Right now, every team is a contender. Even the Houston Astros, losers of 106 games and with nary an off-season upgrade, could make waves this year. It would take about a dozen things breaking their way, and at least half of them would be of the greatest improbability. But even then, chances are we’ve seen crazier things happen in baseball.

With the Yankees, though, the sense of optimism is justified. After winning more games than any other AL team in 2011, they’ve upgraded the team in the off-season. Acquiring both Hiroki Kuroda and Michael Pineda to the rotation is exciting enough. Add to that a few optimistic reports from camp in Tampa, and it’s pure spring ecstasy.

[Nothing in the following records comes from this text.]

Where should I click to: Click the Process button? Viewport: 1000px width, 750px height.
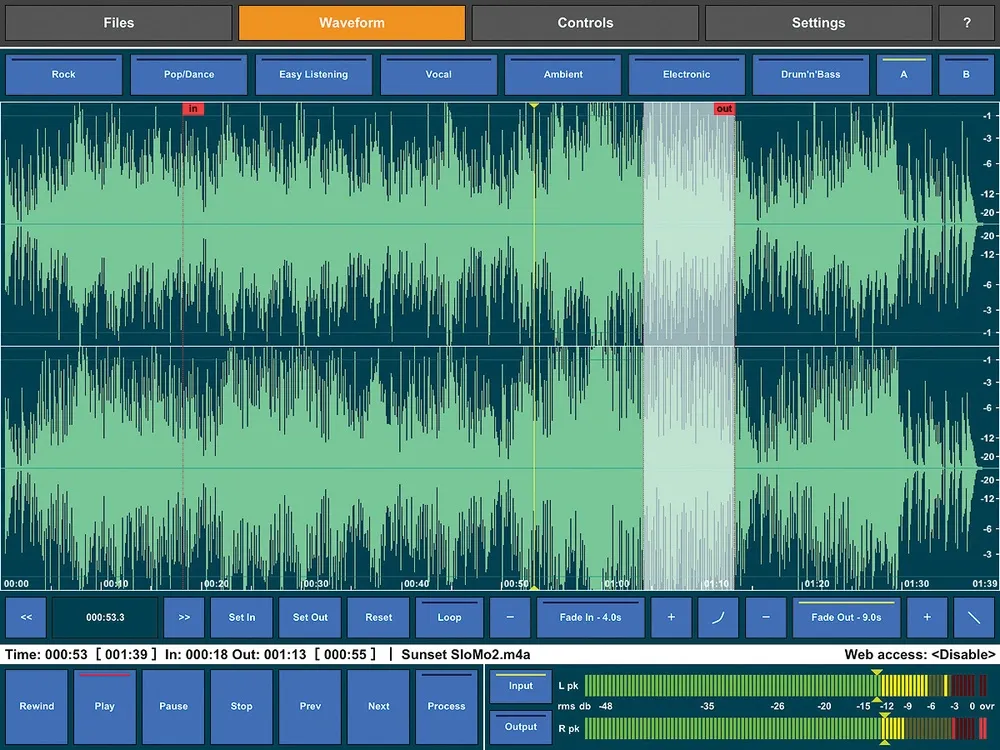[x=446, y=707]

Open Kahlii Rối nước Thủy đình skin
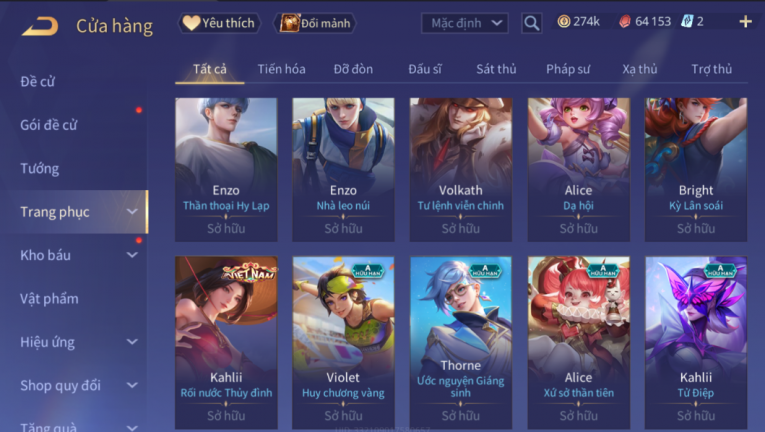click(226, 343)
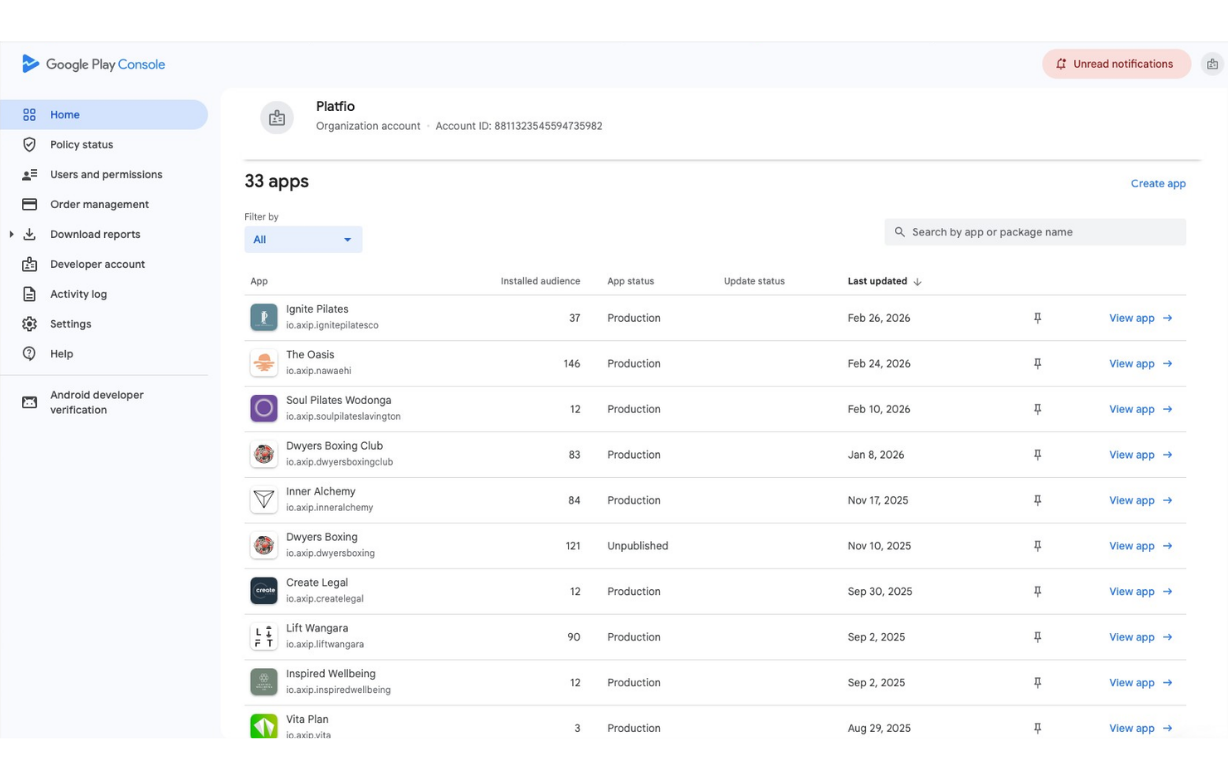Open the Developer account page
1228x780 pixels.
(97, 264)

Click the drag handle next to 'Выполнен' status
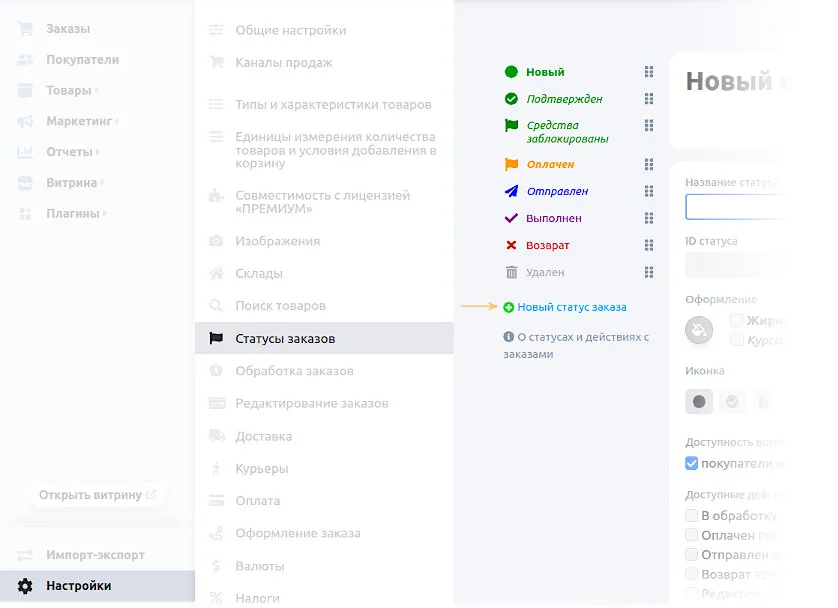click(649, 218)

The wave of optimism started before the Yankees officially opened camp. A few players showed up early, Phil Hughes among them. After a disappointing 2011 season, marred by injuries and ineffectiveness, Hughes reportedly dedicated himself to conditioning this winter. Reports surfaced last week that he showed up in much better shape, much to everyone’s relief.

Yesterday Chad Jennings added fuel to the fire when he quoted Joe Girardi on Hughes’s progress. “I think his curveball has been a little bit more crisp. I think there’s more arm speed there. I think the ball’s coming out better.” A healthy and effective Hughes in that last rotation spot would be a boon for the 2012 Yankees.

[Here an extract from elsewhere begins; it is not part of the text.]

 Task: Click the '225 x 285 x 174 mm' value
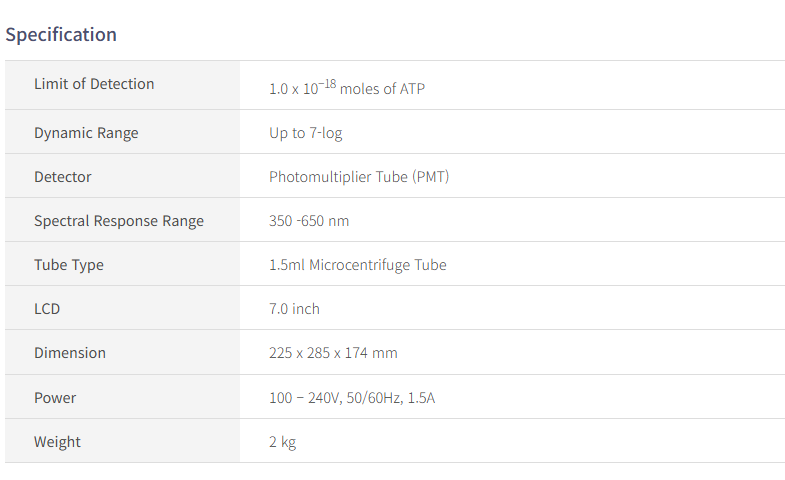[333, 353]
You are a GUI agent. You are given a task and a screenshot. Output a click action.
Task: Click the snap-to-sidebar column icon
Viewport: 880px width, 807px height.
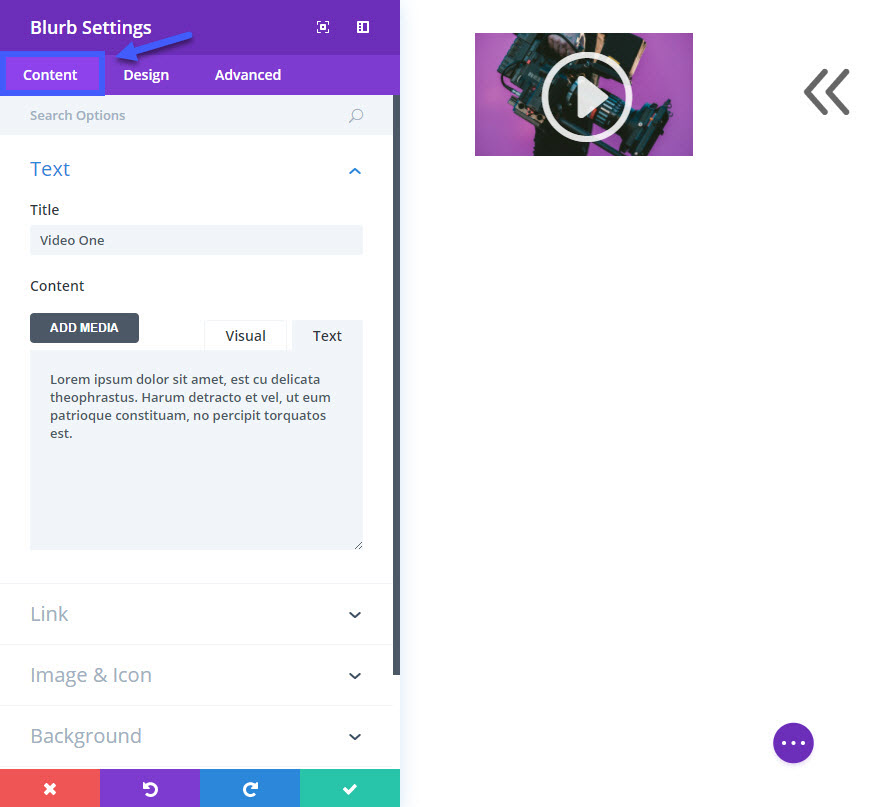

Another player with high expectations who delivered a disappointing 2012 is Alex Rodriguez. In December we learned that A-Rod underwent an experimental knee procedure — the same one that Kobe Bryant underwent after last season. Bryant, but most accounts, has bounced back considerably this year. He’s playing more minutes and is putting up superstar numbers. That makes it much easier to imagine A-Rod returning to form in a similar manner.

(That A-Rod is dedicated enough to bring his own food to restaurants is another optimistic sign. He knows the tabloids follow him everywhere, and surely knew they’d catch on to this and try to make it seem embarrassing. But all it is, is a guy dedicated to his nutrition so he can play baseball at the most elite level. Rock on, A-Rod.)

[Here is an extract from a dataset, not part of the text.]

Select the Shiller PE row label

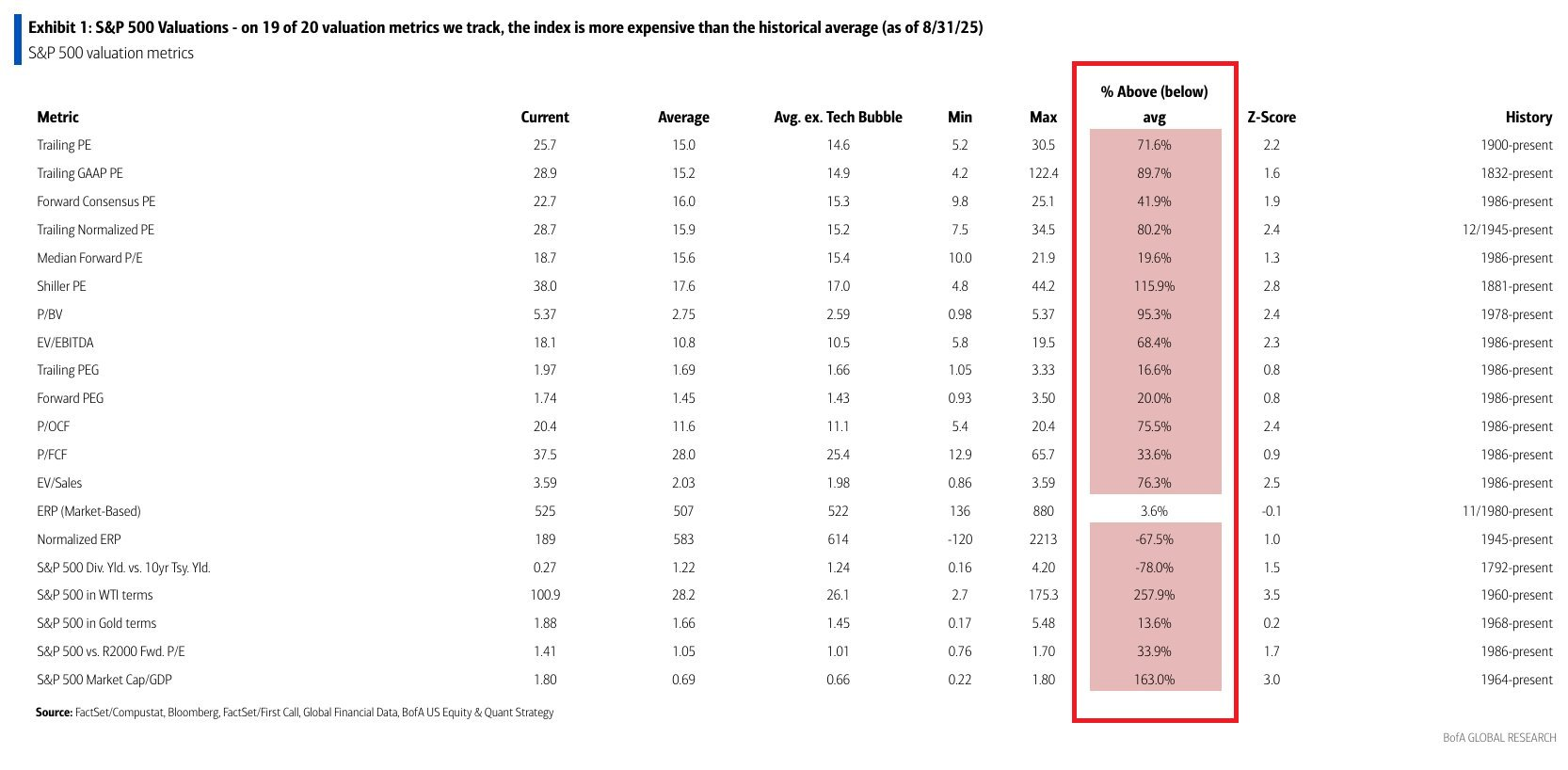click(61, 286)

Want the mother of all optimistic reports? How about the one Buster Olney filed on Tuesday about Michael Pineda? Even Brian Cashman admitted that if Pineda never develops a changeup and doesn’t become an ace, he’ll have made a mistake trading Jesus Montero for Pineda. So it warms the hear to see the following paragraph:

But after Pineda arrived in the Yankees’ camp, pitching coach Larry Rothschild worked with him to alter the grip on his changeup. Rothschild mentioned to Martin that Pineda’s changeup is a work in progress before the veteran catcher crouched to work with Pineda in a bullpen session Monday, and Martin was taken aback by how good Pineda’s changeup is already. He turned to Rothschild and said, “Larry, what are you guys talking about?”

In other words: Pineda already has made strides with the changeup, a sign of his aptitude.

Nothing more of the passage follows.